La psychiatre Marie-Rose Moro et l’inspecteur d’académie Jean-Louis Brison détaillent les principales mesures du plan santé des jeunes annoncé par l’Elysée le 29 novembre.
Marie-Rose Moro est professeure de psychiatrie de l’enfant et de l’adolescent à l’université Paris-Descartes ; elle dirige la Maison de Solenn-Maison des adolescents de Cochin (AP-HP) à Paris.
Jean-Louis Brison est inspecteur d’académie et inspecteur pédagogique régional. Tous deux sont coauteurs d’un rapport « Mission bien-être et santé des jeunes », publié le 29 novembre, dont s’est inspiré le plan annoncé par l’Elysée.
Ils ont été chargés de cette mission par trois ministères : la santé, l’éducation nationale et la ville, la jeunesse et les sports.
EXTRAITS :
Nous vous proposons la lecture de l’axe 4.
MISSION BIEN-ETRE ET SANTE DES JEUNES
Création du corps des psychologues de l’éducation nationale PsyEN
État des lieux
Les rapports entre la psychologie et l’éducation ont toujours été contrastés. Autant la psychologie cognitive a su s’imposer dans le champ de la pédagogie, de la didactique, de la construction des apprentissages et du développement, autant les approches cliniques ont été et sont encore insuffisamment mobilisées pour l’accompagnement des jeunes dans leur vie scolaire.
Dans le premier degré les missions des psychologues scolaires, dont l’existence résulte des préconisations du plan Langevin Wallon (1945), sont restées dépendantes du statut d’enseignant du premier degré. Ces missions ont été principalement orientées vers le fonctionnement de l’institution et d’identification des élèves en échec ou inadaptés. La prise en compte de la diversité et de la complexité des difficultés psychologiques rencontrées par les élèves est restée secondaire. Le travail des psychologues s’est trouvé ainsi concentré, pendant de nombreuses décennies, sur l’usage des tests psychométriques, le calcul du QI des élèves en grande difficulté et le fonctionnement des commissions de l’enseignement spécial.
Dans le second degré comme dans l’enseignement supérieur, l’usage du titre de psychologue n’a été « concédé » aux conseillers d’orientation qu’en 1991. Toutefois, si leurs missions a comporté une dimension psychologique indéniable, elles sont restées très fortement dictées par des préoccupations institutionnelles : choix de filière de formation, procédures d’affectation, lutte contre le décrochage scolaire et plus récemment construction des parcours des jeunes comme des adultes exerçant leur droit au retour en formation. De plus, les emplois du temps des conseillers d’orientation-psychologues sont souvent demeurés « embolisés » par la réalisation des bilans requis par la maison départementale des personnes handicapées.

+ + + + +

→ **À COMPLÉTER**:
a) Restituez mot pour mot le passage du texte sur la santé des jeunes qui va de « Marie-Rose Moro est » à « (AP-HP) à Paris. ».
b) Relevez, dans le texte sur la santé des jeunes, toutes les préoccupations institutionnelles qui ont dicté les missions des conseillers d'orientation.
Les enregistrements n'ont rien à voir avec ce travail.

+ + + + +

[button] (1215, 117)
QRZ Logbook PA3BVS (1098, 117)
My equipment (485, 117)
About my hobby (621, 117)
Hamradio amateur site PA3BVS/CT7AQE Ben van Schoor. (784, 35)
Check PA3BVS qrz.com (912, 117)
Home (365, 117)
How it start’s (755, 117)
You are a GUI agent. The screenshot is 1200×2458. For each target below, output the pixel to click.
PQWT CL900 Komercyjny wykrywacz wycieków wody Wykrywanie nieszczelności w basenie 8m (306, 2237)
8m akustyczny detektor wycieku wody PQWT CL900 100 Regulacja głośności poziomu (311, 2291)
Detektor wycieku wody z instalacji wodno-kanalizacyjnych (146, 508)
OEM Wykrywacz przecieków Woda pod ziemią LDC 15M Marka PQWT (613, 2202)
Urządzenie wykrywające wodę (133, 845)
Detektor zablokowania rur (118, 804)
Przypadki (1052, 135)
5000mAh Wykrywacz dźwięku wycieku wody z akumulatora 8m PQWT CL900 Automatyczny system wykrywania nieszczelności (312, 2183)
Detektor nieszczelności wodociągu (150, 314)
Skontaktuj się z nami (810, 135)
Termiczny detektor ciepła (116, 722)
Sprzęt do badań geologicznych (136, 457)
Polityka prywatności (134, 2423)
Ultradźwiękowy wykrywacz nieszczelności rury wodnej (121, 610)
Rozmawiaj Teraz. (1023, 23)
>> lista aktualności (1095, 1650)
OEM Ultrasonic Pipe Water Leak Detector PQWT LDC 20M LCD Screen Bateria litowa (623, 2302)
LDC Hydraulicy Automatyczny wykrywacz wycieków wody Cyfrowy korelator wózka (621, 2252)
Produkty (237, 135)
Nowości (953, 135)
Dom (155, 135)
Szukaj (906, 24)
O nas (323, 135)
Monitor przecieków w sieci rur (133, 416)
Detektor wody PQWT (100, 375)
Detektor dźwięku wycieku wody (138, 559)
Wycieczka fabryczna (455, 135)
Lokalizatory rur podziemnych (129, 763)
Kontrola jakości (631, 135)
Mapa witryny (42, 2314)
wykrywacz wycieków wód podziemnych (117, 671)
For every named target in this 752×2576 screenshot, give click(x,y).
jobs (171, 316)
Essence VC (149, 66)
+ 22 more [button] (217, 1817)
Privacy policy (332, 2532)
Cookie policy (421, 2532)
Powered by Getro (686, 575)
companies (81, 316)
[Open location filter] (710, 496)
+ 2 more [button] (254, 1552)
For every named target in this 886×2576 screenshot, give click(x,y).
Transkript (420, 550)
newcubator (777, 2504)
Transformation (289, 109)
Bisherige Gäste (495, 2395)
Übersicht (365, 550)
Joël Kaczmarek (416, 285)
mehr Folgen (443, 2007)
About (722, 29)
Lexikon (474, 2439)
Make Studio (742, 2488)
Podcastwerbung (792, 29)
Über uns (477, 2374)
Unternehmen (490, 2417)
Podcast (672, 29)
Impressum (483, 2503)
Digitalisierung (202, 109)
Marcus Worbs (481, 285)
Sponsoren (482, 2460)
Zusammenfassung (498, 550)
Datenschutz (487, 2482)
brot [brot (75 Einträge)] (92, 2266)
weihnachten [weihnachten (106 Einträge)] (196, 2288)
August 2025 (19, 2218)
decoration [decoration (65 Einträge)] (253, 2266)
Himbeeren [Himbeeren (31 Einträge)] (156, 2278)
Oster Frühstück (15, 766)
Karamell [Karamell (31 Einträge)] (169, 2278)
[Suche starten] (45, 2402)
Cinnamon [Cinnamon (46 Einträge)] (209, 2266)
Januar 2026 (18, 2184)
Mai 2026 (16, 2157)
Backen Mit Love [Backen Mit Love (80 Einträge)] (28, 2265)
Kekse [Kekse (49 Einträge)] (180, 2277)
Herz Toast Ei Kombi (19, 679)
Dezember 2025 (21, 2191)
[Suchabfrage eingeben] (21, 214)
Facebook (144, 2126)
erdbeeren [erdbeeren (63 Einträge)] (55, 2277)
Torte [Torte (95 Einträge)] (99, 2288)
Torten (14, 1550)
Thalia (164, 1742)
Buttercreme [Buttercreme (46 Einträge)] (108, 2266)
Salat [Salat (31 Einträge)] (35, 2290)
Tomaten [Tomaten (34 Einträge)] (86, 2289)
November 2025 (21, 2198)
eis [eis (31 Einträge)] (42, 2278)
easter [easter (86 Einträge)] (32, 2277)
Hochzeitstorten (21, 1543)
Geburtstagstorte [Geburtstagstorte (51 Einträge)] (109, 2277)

+ + + + +

→ **RÉSULTATS**:
a)
Marie-Rose Moro est professeure de psychiatrie de l’enfant et de l’adolescent à l’université Paris-Descartes ; elle dirige la Maison de Solenn-Maison des adolescents de Cochin (AP-HP) à Paris.

b)
- le choix de filière de formation
- les procédures d'affectation
- la lutte contre le décrochage scolaire
- la construction des parcours des jeunes comme des adultes exerçant leur droit au retour en formation